> [Work task]: Retype all the records below exactly as they are, with no image carried over.

> [Stored data]:
------------------------------------
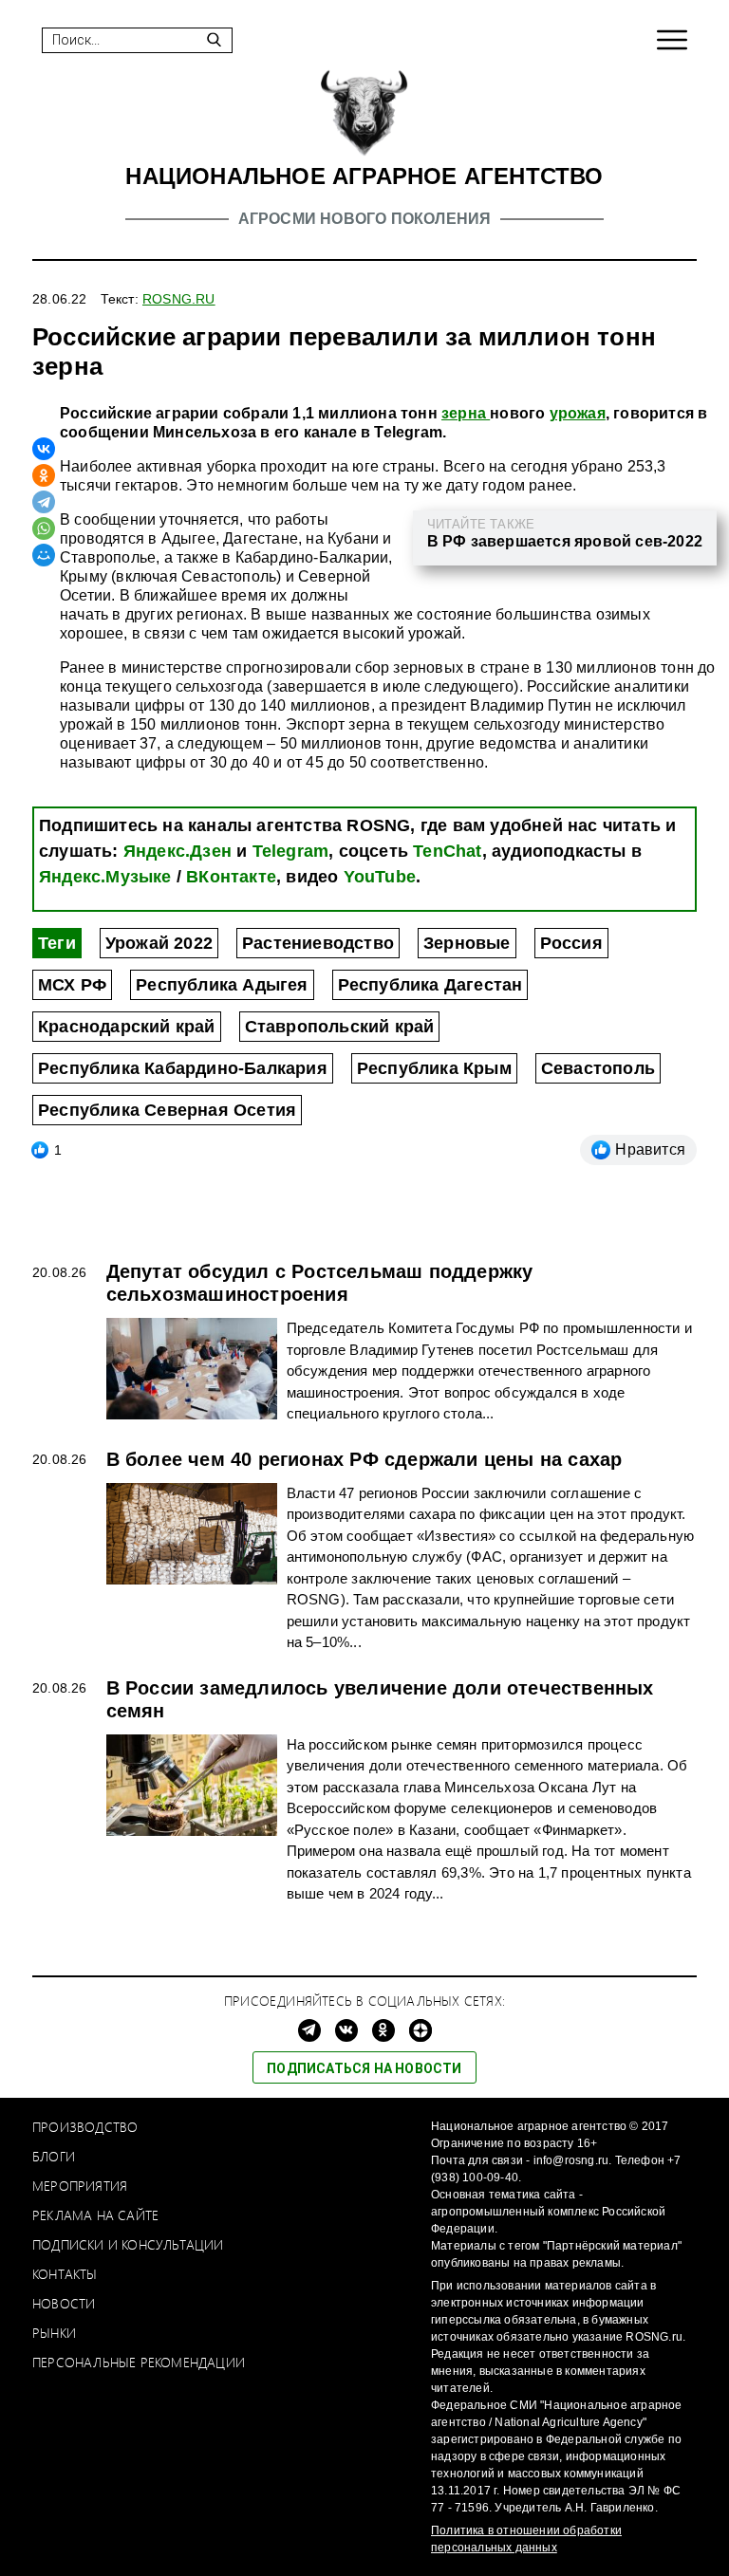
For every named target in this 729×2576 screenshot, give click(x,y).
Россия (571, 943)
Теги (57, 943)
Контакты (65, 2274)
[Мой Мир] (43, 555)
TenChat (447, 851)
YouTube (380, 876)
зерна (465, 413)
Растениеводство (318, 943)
------------------------------------
> [Your solution]:
For every named target in this 729×2576 screenshot, give click(x,y).
Россия (571, 943)
Теги (57, 943)
Контакты (65, 2274)
[Мой Мир] (43, 555)
TenChat (447, 851)
YouTube (380, 876)
зерна (465, 413)
Растениеводство (318, 943)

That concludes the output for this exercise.